(Extracted data entries)
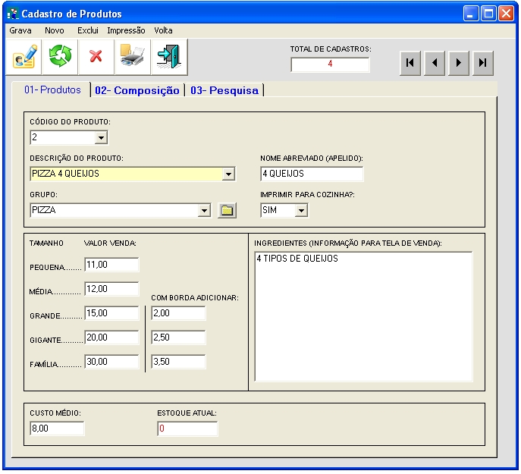Image resolution: width=521 pixels, height=474 pixels.
Task: Jump to last record navigation button
Action: coord(482,64)
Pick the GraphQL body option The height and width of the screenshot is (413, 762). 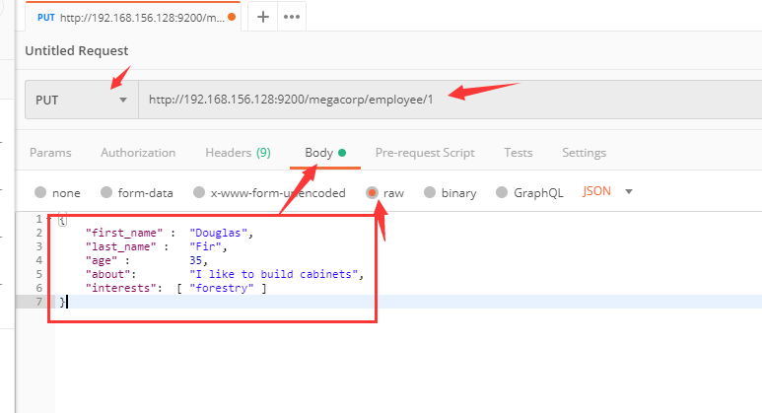pos(503,193)
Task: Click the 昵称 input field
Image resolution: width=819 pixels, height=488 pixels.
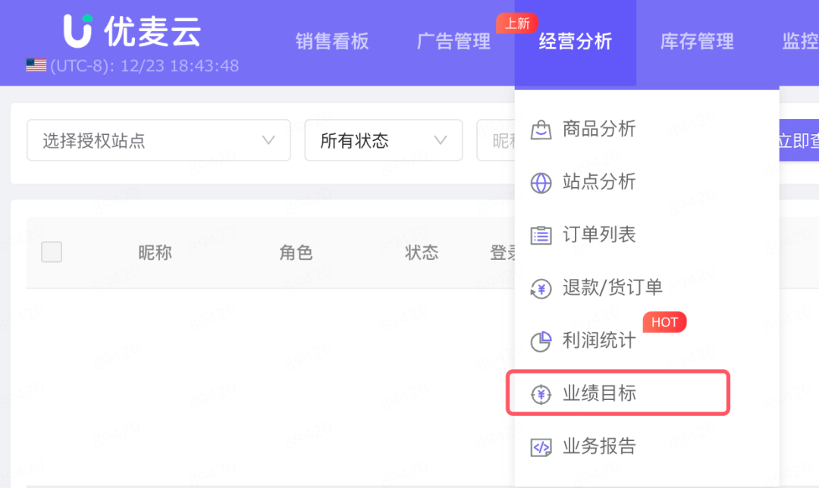Action: [501, 140]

Action item:
Nothing but the lines from the line containing "Task: Click the 昵称 input field" through the last line of the records above should be written out, exactly and without the pictures.

Solution to the problem:
Task: Click the 昵称 input field
Image resolution: width=819 pixels, height=488 pixels.
Action: [501, 140]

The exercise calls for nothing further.